--- Given records Enclosed Below ---
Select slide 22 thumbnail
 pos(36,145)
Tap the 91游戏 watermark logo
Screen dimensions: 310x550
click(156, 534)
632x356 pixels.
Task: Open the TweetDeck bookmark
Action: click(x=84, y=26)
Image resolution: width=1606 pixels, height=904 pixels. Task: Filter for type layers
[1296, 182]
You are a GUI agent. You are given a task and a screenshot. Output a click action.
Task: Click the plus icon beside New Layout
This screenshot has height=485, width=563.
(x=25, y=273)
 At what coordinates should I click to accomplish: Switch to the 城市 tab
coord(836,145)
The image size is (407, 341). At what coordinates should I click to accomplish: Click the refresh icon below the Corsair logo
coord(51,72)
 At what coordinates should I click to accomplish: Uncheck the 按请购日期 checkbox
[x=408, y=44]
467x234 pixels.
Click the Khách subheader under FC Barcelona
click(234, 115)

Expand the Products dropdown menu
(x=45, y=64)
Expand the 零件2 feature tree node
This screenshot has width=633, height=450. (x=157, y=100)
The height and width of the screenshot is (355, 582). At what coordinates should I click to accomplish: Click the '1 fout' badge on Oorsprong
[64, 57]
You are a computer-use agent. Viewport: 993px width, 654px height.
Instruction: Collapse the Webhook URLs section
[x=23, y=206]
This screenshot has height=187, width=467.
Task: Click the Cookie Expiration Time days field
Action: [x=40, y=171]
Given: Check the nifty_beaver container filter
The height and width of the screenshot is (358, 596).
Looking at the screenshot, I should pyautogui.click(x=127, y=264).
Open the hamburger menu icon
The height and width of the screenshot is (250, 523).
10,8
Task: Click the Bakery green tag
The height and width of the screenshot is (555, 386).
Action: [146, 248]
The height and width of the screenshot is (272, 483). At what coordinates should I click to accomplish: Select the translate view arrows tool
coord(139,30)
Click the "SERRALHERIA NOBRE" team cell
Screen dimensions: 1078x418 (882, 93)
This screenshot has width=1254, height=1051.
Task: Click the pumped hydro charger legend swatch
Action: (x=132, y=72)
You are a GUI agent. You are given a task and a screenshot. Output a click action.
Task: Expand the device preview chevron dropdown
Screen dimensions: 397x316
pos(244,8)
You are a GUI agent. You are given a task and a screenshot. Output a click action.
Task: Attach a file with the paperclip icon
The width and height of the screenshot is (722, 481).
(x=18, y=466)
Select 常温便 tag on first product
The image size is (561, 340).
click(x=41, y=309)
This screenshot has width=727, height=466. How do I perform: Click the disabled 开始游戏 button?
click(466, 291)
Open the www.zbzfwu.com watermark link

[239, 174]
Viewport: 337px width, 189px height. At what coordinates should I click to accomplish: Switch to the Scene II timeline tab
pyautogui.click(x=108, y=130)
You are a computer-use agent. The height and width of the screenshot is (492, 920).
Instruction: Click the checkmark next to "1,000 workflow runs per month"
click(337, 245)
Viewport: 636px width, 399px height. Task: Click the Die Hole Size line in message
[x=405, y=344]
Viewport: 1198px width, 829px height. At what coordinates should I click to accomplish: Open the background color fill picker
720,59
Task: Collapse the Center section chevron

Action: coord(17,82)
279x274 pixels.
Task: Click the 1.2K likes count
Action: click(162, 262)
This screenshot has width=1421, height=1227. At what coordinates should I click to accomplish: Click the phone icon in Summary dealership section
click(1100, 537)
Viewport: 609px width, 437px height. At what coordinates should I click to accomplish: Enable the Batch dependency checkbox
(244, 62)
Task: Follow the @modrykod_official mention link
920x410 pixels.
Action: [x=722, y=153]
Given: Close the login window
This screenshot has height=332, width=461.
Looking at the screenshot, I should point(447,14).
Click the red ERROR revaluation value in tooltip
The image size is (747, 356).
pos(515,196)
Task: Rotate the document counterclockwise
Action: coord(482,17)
--- End of Enclosed Given records ---
◆ **Exercise instructions**: Give again, exactly as written, every line from the first one above through the line that has "Given: Check the" in it.

◆ **Answer for this exercise**:
Select slide 22 thumbnail
 pos(36,145)
Tap the 91游戏 watermark logo
Screen dimensions: 310x550
click(156, 534)
632x356 pixels.
Task: Open the TweetDeck bookmark
Action: click(x=84, y=26)
Image resolution: width=1606 pixels, height=904 pixels. Task: Filter for type layers
[1296, 182]
You are a GUI agent. You are given a task and a screenshot. Output a click action.
Task: Click the plus icon beside New Layout
This screenshot has height=485, width=563.
(x=25, y=273)
 At what coordinates should I click to accomplish: Switch to the 城市 tab
coord(836,145)
The image size is (407, 341). At what coordinates should I click to accomplish: Click the refresh icon below the Corsair logo
coord(51,72)
 At what coordinates should I click to accomplish: Uncheck the 按请购日期 checkbox
[x=408, y=44]
467x234 pixels.
Click the Khách subheader under FC Barcelona
click(234, 115)

Expand the Products dropdown menu
(x=45, y=64)
Expand the 零件2 feature tree node
This screenshot has width=633, height=450. (x=157, y=100)
The height and width of the screenshot is (355, 582). At what coordinates should I click to accomplish: Click the '1 fout' badge on Oorsprong
[64, 57]
You are a computer-use agent. Viewport: 993px width, 654px height.
Instruction: Collapse the Webhook URLs section
[x=23, y=206]
This screenshot has height=187, width=467.
Task: Click the Cookie Expiration Time days field
Action: [x=40, y=171]
Given: Check the nifty_beaver container filter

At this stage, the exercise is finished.